Cell cycle dependent phosphorylation of the RB tumor suppressor protein is mediated by a family of G1 cyclin dependent kinases (cdks) and cyclins including the activated cdk4:cyclin D complex. The identification of a cdk4 inhibitor, p16^INK4, as a target for mutations in cultured tumor lines and primary tumors suggested that RB activity may be affected in these cells. We have examined 88 lung cancer lines for p16^INK4 protein expression and have observed a striking inverse correlation between the presence of p16^INK4 and wildtype RB. We demonstrated that only 6/55 (11%) of small cell lung cancer (SCLC) samples had absent p16^INK4 protein, and all 6 belonged to the rare subset of SCLC with wildtype RB expression. Conversely of 48 SCLC samples with absent or mutant RB, all showed detectable levels of p16^INK4 protein.
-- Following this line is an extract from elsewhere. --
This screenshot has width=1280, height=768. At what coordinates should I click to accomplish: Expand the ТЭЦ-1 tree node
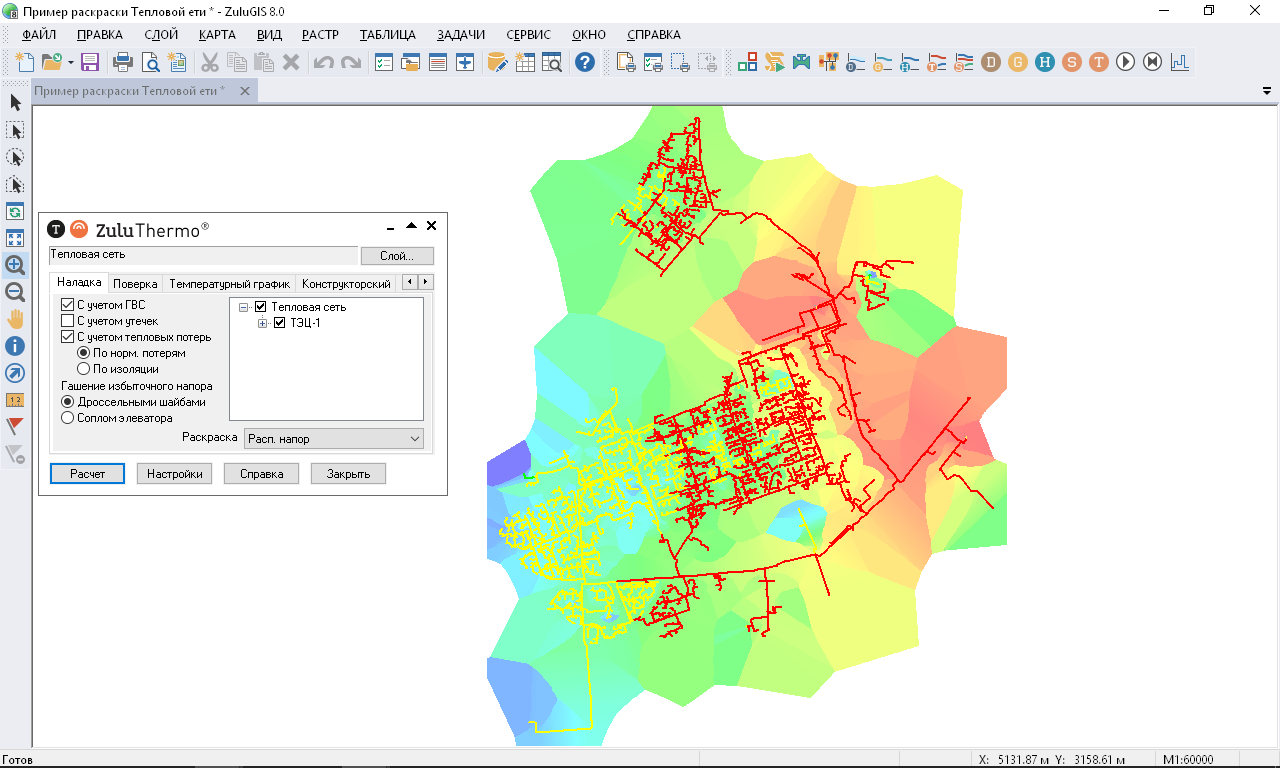coord(263,323)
In contrast, we observed that 23/33 (70%) of non-SCLC samples had loss of p16^INK4. Twenty-two of 26 non-SCLC lines with wildtype RB had absent p16^INK4 while 6 of 7 non-SCLC lines with absent or mutant RB had detectable p16^INK4. The inverse correlation of RB and p16^INK4 expression and the absence of p16^INK4 inactivation in RB (-/-) SCLC lines (0/48) confirms a common p16^INK4/RB growth suppressor pathway in human cancers and provides evidence that p16^INK4, and not an adjacent gene on chromosome 9p, is a specific target for mutational events.